Antonio Alexe

Personal information
- Born: December 21, 1969 Constanța, Romania
- Died: January 21, 2005 (aged 35) Sinaia, Romania
- Nationality: Romanian
- Listed height: 1.92 m (6 ft 4 in)

Career information
- Playing career: 1988–2005
- Position: Guard

Career history
- 1988–1993: Oradea
- 1995–1998: Szolnoki Olaj
- 1999–2000: Soproni KC
- 2000–2002: West Petrom Arad
- 2002–2003: Falco KC Szombathely
- 2003–2005: CSU Asesoft Ploiesti

= Antonio Alexe =

Romanian basketball player

Antonio Alexe (21 December 1969 – 21 January 2005) was a Romanian professional basketball player.

He played for Oradea (1988-1993), Szolnoki Olaj KK (Hungary, 1995-1998), Sopron (Hungary, 1999-2000), West Petrom Arad (2000-2002), Falco KC Szombathely (Hungary, 2002-2003) and CSU Asesoft Ploiesti (2003-2005). He died in a car accident. The Arena Antonio Alexe is named after him.

==Personal life==
He was born on 21 December 1969 in Constanţa. Alexe was married and had daughter, Paula (born 1995).

He died on 21 January 2005 in a car accident in Sinaia and over 1,500 people participated at his funeral.

==Career==

===Club career===
He started playing basketball at 11 years old. In 1988 he transferred to Dinamo Oradea, where he was trained by Dan Berceanu. With him in the team, Oradea finished 3rd in the 1991/92 Romanian League, achieving the best performance in the club's history.
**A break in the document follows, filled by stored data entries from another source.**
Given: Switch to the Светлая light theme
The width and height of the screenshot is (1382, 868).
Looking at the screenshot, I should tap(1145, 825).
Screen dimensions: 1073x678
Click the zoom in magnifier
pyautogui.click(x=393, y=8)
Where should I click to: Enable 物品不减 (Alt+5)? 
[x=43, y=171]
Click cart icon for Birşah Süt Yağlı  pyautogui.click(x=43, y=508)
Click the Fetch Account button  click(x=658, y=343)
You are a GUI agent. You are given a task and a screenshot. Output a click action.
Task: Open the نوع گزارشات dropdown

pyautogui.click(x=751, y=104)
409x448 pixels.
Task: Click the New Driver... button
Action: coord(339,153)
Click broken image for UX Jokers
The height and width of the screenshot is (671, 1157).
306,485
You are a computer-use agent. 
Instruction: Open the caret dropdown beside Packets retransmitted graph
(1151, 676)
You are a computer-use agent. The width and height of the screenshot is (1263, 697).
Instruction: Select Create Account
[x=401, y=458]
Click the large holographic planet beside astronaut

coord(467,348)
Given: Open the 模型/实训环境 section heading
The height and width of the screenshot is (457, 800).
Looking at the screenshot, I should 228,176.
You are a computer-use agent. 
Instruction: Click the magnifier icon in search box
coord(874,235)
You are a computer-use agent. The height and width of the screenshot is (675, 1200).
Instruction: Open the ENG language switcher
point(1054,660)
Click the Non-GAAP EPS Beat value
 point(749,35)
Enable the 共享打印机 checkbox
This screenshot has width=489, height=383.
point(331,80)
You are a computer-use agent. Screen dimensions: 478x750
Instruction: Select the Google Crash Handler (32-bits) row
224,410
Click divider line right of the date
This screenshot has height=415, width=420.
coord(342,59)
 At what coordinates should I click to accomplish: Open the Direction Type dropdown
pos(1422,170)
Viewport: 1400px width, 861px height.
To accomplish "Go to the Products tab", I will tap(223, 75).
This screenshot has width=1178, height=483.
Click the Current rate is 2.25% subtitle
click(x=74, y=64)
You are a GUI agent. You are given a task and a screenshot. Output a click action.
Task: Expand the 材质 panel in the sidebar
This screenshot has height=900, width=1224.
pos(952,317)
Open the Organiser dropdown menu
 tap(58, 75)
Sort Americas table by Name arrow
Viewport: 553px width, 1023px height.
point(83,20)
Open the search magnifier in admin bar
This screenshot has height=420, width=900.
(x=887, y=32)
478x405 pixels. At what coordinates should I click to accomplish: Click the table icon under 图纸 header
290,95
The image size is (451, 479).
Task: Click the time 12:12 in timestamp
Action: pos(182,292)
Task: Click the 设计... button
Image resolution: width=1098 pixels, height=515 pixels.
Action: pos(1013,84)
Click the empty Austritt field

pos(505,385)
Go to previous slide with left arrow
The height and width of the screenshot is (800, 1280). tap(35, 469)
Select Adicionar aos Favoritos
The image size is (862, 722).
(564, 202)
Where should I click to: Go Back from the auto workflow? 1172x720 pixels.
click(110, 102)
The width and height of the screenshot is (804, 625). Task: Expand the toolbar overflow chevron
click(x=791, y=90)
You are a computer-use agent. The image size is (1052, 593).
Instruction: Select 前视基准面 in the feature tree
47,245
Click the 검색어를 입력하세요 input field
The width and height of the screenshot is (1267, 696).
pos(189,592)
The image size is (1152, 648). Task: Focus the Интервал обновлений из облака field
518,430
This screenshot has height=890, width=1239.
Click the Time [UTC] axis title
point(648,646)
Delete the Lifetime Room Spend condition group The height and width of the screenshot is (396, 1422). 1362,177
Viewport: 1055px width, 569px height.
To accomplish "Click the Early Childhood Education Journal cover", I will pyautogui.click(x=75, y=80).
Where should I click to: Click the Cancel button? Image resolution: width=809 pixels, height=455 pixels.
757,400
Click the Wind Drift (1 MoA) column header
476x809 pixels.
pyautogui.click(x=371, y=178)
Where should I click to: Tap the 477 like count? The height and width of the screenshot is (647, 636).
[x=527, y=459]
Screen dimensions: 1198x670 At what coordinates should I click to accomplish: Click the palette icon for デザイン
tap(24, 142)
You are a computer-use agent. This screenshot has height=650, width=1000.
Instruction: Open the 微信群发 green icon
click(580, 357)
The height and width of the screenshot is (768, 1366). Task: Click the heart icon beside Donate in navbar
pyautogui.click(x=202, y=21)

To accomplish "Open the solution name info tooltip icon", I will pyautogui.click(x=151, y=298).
He was declared the MVP of the Romanian League (6 times) and the MVP of the Hungarian League (3 times).

===International career===
He led the junior national team to a 4th place at the 1990 FIBA Europe Under-18 Championship and a year later, as a captain of the youth team he finished 5th at the FIBA Under-19 World Cup in Edmonton, Canada.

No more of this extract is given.